Bien souvent, les conflits avec les communautés locales se traduisent en coûts pour la société qui exploite les gisements.
Renforcer la réglementation minière pour réduire les risques environnementaux permet également une meilleure collaboration avec les communautés qui accueillent les projets, soulignent les chercheurs.
«Un partenariat autochtone solide et une bonne gestion des risques environnementaux sont plus susceptibles d’être rentables et de contribuer à la croissance du secteur des minéraux critiques au Canada», peut-on lire dans le rapport.
Évaluer les projets à l’échelle régionale
L’Institut climatique du Canada recommande aux gouvernements de simplifier et d’accélérer les processus d’évaluation des projets en réduisant les inefficacités.
Évaluer plusieurs projets et leurs impacts sur les écosystèmes et les droits autochtones à l’échelle locale, plutôt qu’effectuer des évaluations par projets, serait une façon d’y parvenir, selon le rapport de l’Institut.
«Les approches régionales permettent de mieux prendre en compte les effets cumulatifs de l’industrie minière dans une région et d’en orienter la gestion», selon les auteurs du rapport, qui indiquent que «l’accès à ces renseignements tôt dans le projet peut accélérer l’évaluation réglementaire des propositions individuelles et aider les sociétés minières à préparer des propositions ayant de meilleures chances d’être approuvées».
Ce type d’approche aiderait les promoteurs à connaître à l’avance les emplacements où les projets sont possibles et sous quelles conditions.
Il y a de plus en plus de communautés autochtones à travers le pays qui dirigent des processus de planification régionale et plusieurs communautés ont des plans d’utilisation du territoire.
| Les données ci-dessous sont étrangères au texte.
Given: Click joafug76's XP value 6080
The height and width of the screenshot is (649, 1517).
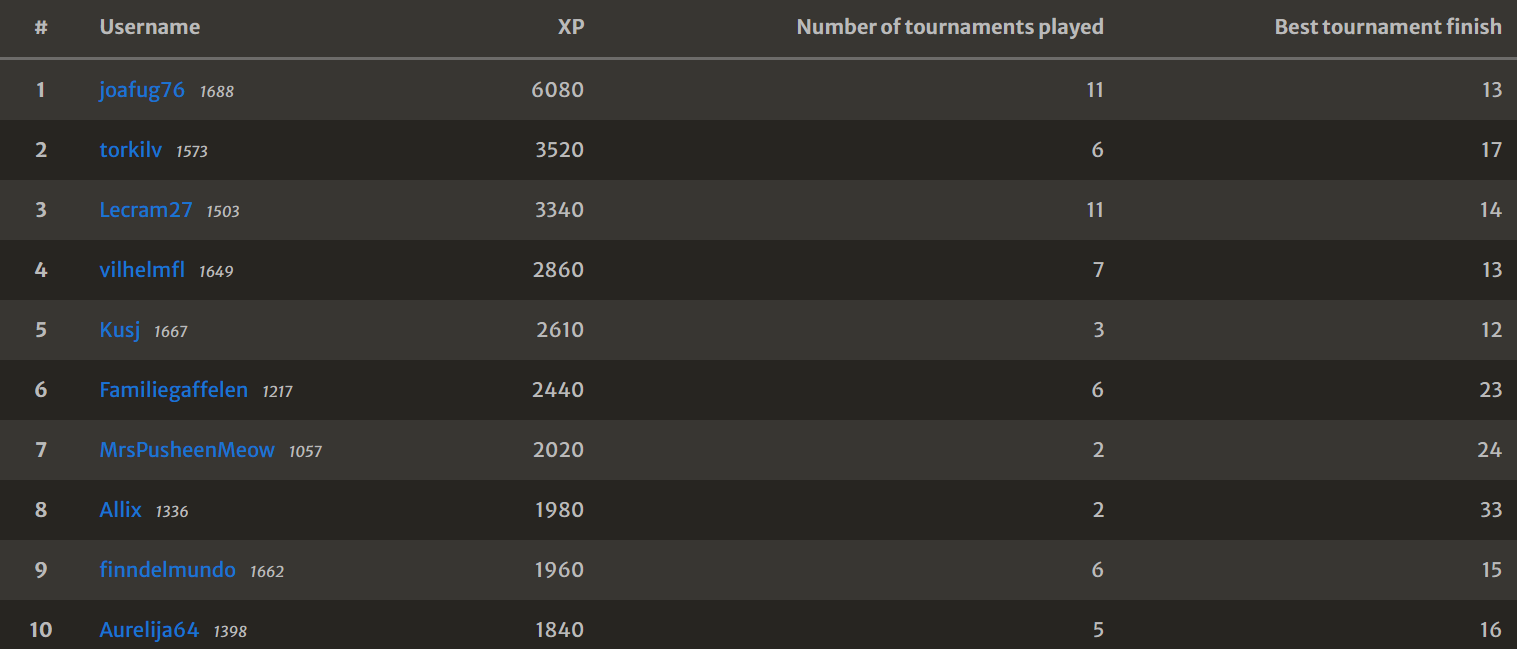Looking at the screenshot, I should click(x=557, y=90).
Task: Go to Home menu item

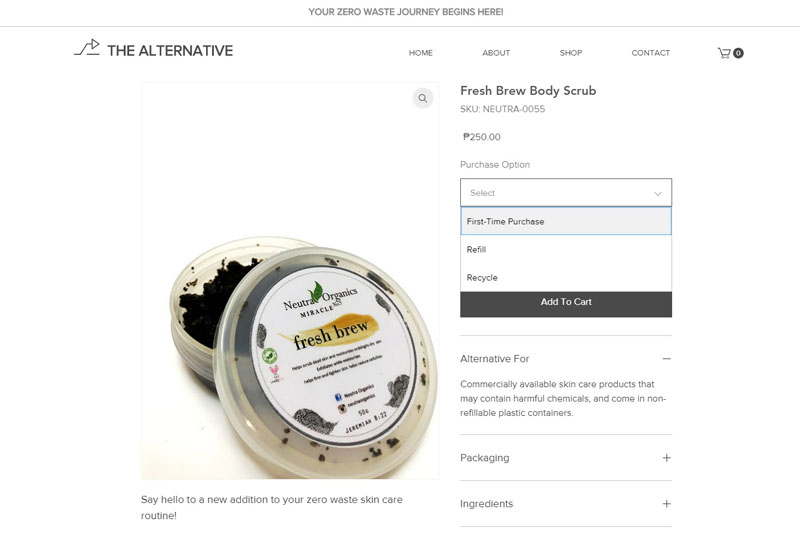Action: [x=420, y=53]
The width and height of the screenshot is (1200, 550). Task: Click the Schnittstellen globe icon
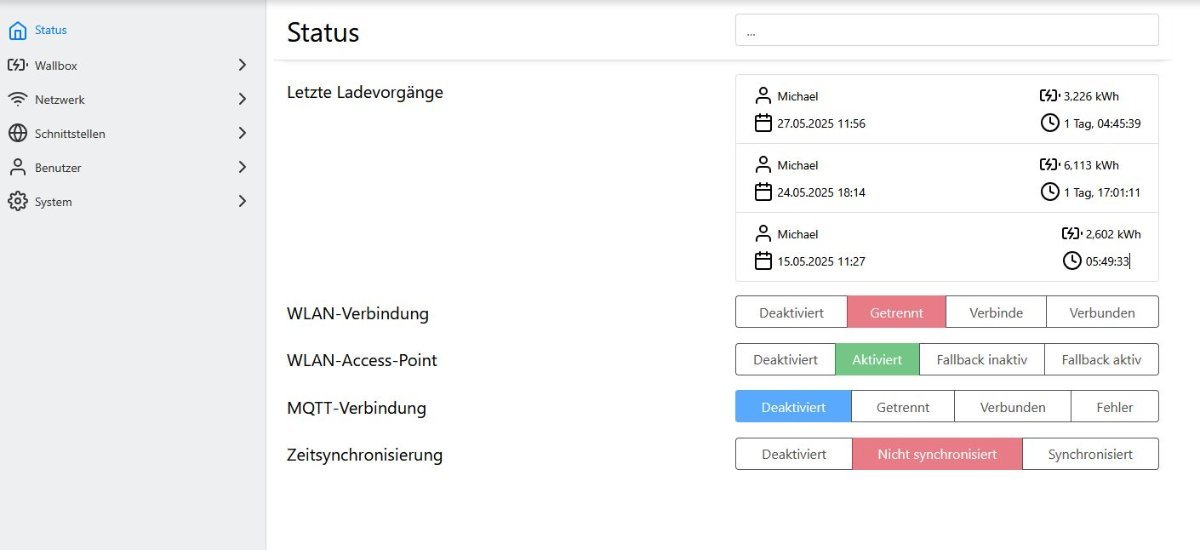[17, 133]
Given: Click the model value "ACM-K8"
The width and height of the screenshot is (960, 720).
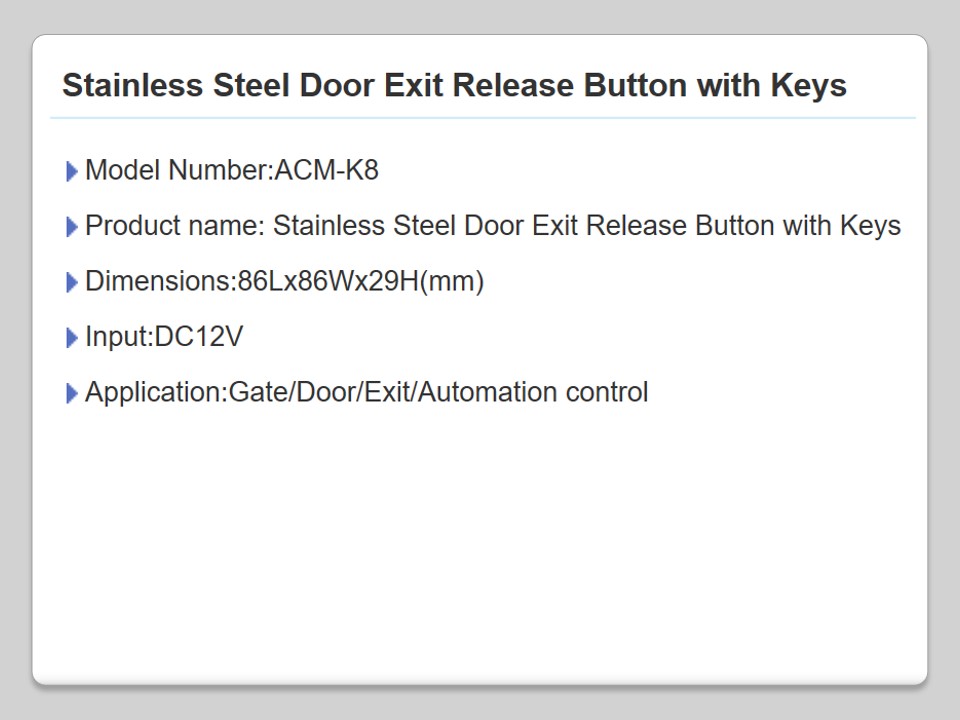Looking at the screenshot, I should point(327,171).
Par exemple, soulignent les auteurs du rapport, une entreprise qui souhaite s’implanter sur le territoire des Gitanyow en Colombie-Britannique peut consulter le plan d’utilisation réalisé par la communauté, et évaluer les différentes possibilités, avant même de préparer une proposition de projet.
«Tous les projets de croissance propre seront menés sur des terres visées par un traité, des régions faisant l’objet d’une revendication territoriale, des territoires traditionnels ou des zones proches de communautés autochtones. Ce moment unique peut servir à réitérer les droits territoriaux et à l’autodétermination, ce qui favorisera des partenariats sincères entre les nations autochtones, les entreprises et le gouvernement», a écrit JP Gladu, fondateur et dirigeant de Mokwateh, un cabinet de conseil spécialisé dans les grands projets et qui est dirigé par des Autochtones.
Le rapport de 170 pages publié jeudi s’appuie sur «plusieurs sources de données, dont des entrevues avec des experts, une analyse quantitative du marché, un sondage en ligne» et sur un examen de documents universitaires et non universitaires.
L’Institut climatique du Canada, qui est financé par le gouvernement et des bailleurs de fonds philanthropiques, se décrit comme «l’organisme par excellence au pays pour la recherche sur les politiques climatiques».